Montreal, Canada, November 18, 2008 --- The Quebec Court overturned last month a Police Ethics Committee decision to sanction two police officers for their discriminatory statements towards three Black citizens of Montreal.

In 2004, Ms. Gemma Raeburn was cleaning her garage with her two friends, Mr. Peter Charles and Mr. Frederick Peters, when they were faced with police officers who responded to a neighbor's report of thieves wearing of something “black on their faces.” One officer, Mr. Roger Carbonneau, told Ms. Raeburn in her garage that “bullets don't see color” when she told another officer pointing a gun at her that he would not have “come with such force if it were white people cleaning the garage”, while another officer, Ms. Isabelle Nault, told her friend Mr. Peters in the backyard,“if you don't like it here, why are you here? Why don't you go back to your country?”.The three victims each filed separate complaints before the Police Ethics Commissioner and the human rights commission.

Both officers were sanctioned in February 2007 by the Police Ethics Committee, for conduct contrary to the Quebec Police Code of Ethics (the officers appealed the decision). In the civil rights complaints, they and their employer, the City of Montreal, were also ordered by the human righs commission to pay each of the three $20,000 in moral and punitive damages for their conduct deemed to be discriminatory.

The Commission gave the City until August 22, 2008 to comply and pay the damages to the three Black Montrealers.
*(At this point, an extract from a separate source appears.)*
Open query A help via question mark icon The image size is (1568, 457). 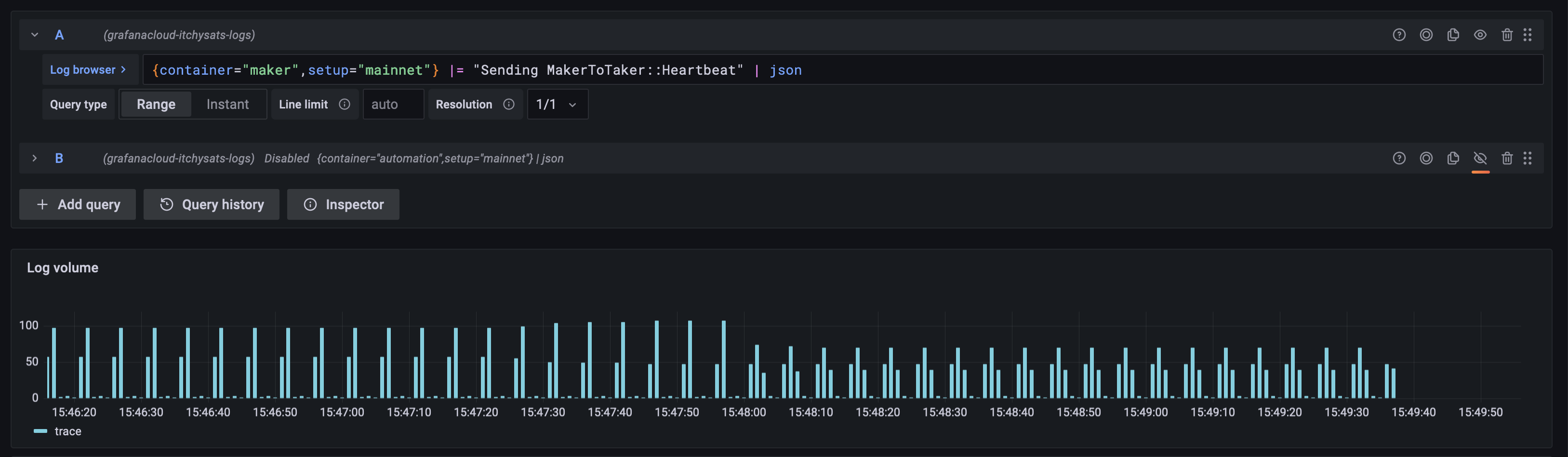point(1399,35)
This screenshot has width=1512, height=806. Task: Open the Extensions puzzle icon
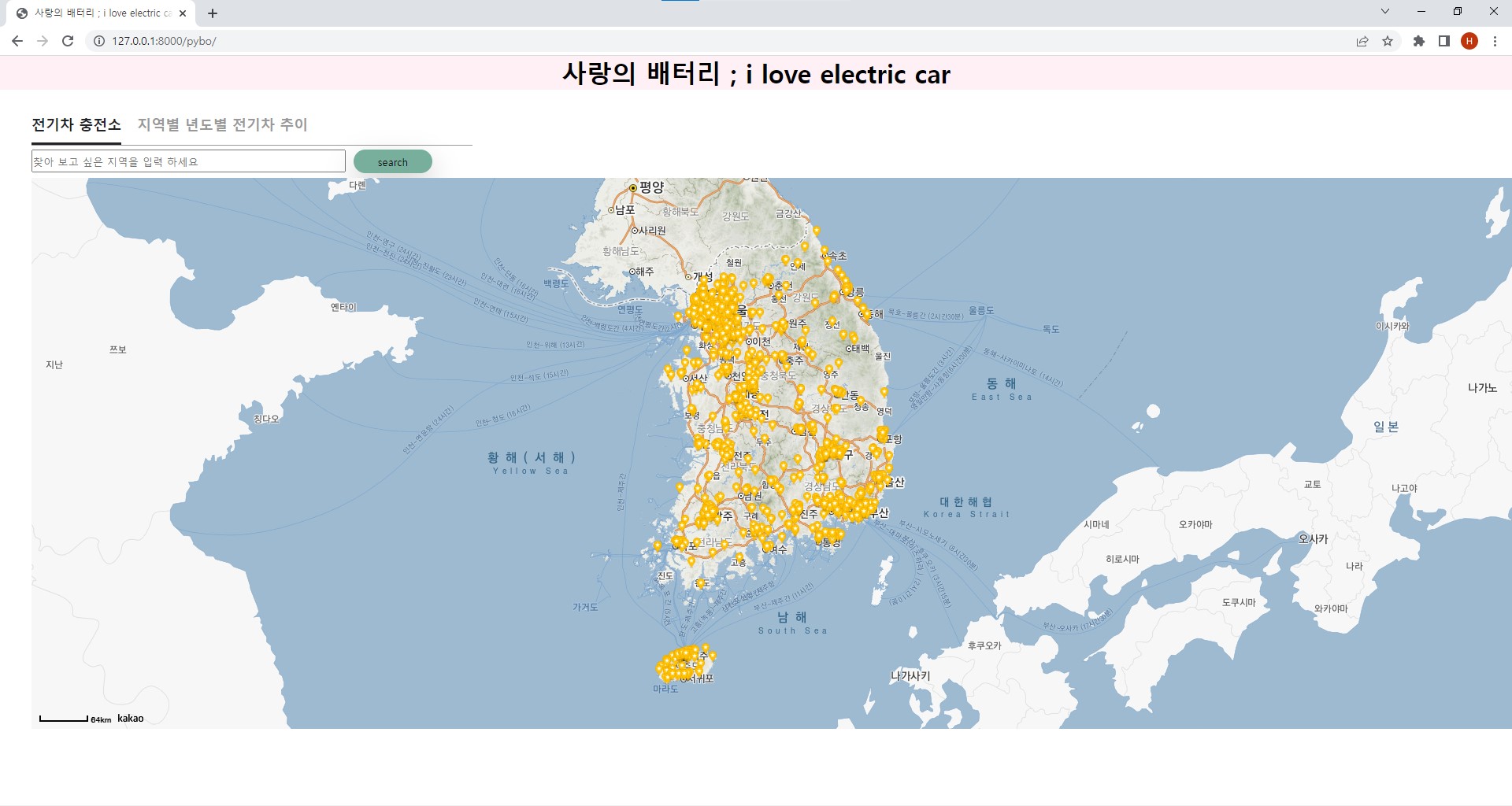(1419, 41)
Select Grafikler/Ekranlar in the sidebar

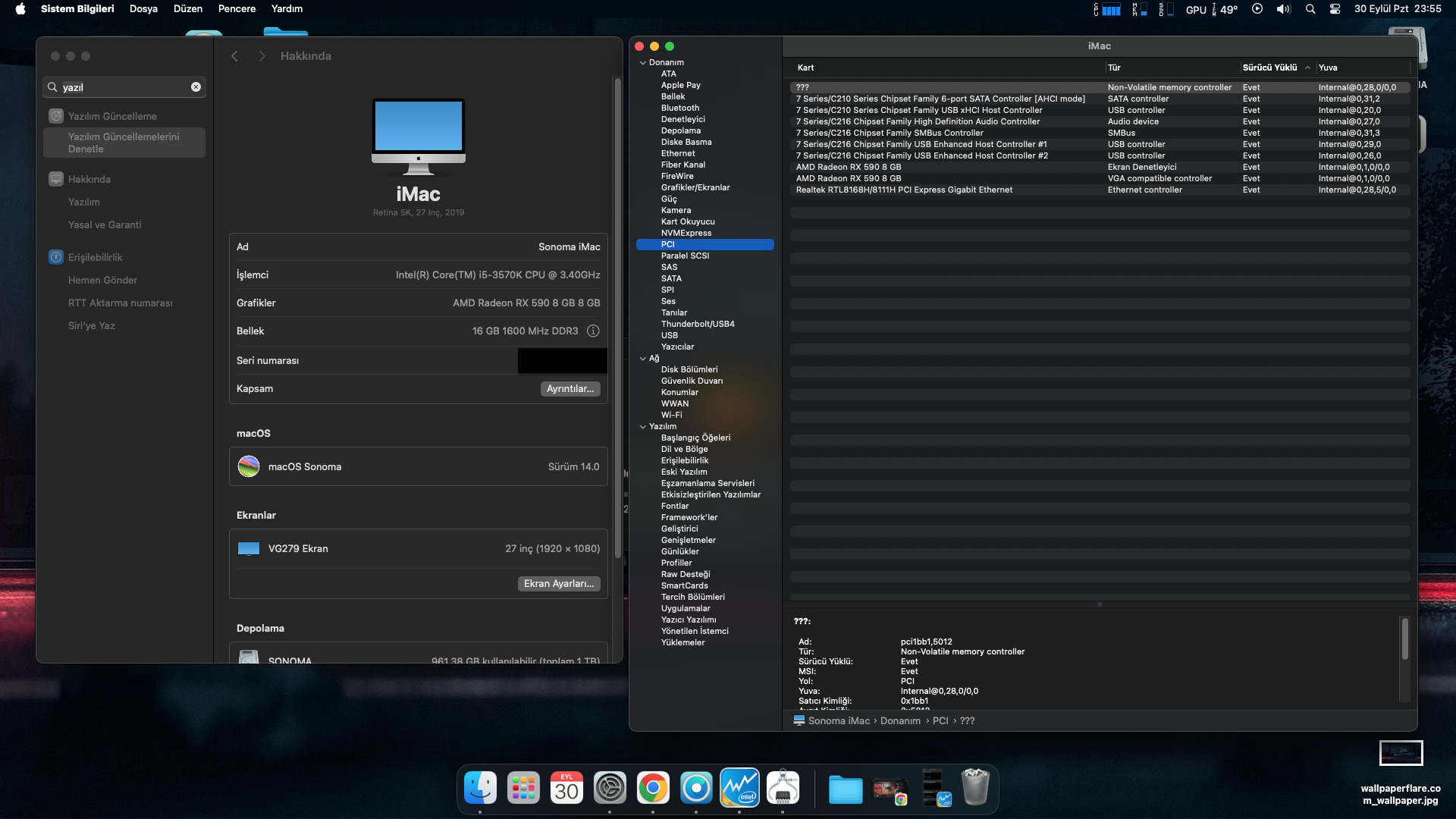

As of October 1st, 2008, the City had not obeyed the order. Consequently, the Commission has brought the case to the Quebec Human Rights Tribunal.

On October 4, 2008, the Court of Quebec set aside the Police Ethics Committee decision, ruling that Officer Carbonneau’s “bullets see no color” statement was “ambiguous, even unfortunate” but not insulting per se, nor was it disrespectul or impolite in light of the intervention context. The Court conclude that his conduct was not a violation of the Code of Police Ethics and cancelled the one-day suspension without pay imposed on him by the Committee.

As for Officer Nault, Mr. Justice Mark Shamie upheld the Committee’s finding that her statement was “offensive”, “inconvenient and inappropriate” and a conduct contrary of the Code of Police Ethics.However, he ruled that since she did not have previous ethics problems and that her words are considered to be “much less serious than certain injurious and racist expressions” used by police officers in other cases (such as “F-ing N-”), it relied on case law on sanctions to reduce her three-day suspensions without pay to a blame.

“The court says that it is not racist for a police officer to tell a Black person, in her own home and with a gun pointed at her, that ‘bullets don’t see color’, because he had no discriminatory intent,” said Ms. Raeburn, a senior banking manager and a prominent Black community leader.

“The court’s decision just shows that it does not understand racism. It is a setback for civil rights in Quebec,” she added.

“Some aspects of the decision should raise concerns,” said CRARR's Executive Director Fo Niemi. “ For instance, the Court relied on intent and motive to rule whether a conduct is racist, while Canadian jurisprudence has, for the last twenty years at least, stated that it is not intent, but effect that matters.”

(In the ruling, the Court ruled that to decide whether an officer’s statement is offensive or inappropriate, one cannot rely on the subjective opinion of the person targeted by the statement but that one has to also take into account the officer’s intent and state of mind as well as the “objectively and intrinsically offensive” nature
of the expression.)

“Since the Court decision is final under the Police Act, it can set the bar higher for citizen complaints of police officers’ verbal misconduct that has racially discriminatory effects. We hope that it will not discourage racialized citizens from filing complaints,” Mr. Niemi added.

The police ethics complaints filed by the three Black Montrealers were originally rejected by the Police Ethics Commissioner. CRARR appealed the Commissioner’s decision to the Police Ethics Committee, which then cast the decision aside and ordered the Commissioner to cite the officers before the Committee.

The case before the Quebec Human Rights Tribunal still goes ahead. A court date is expected to be determined in Winter 2009 as the City of Montreal did not comply with the human rights commission’s decision.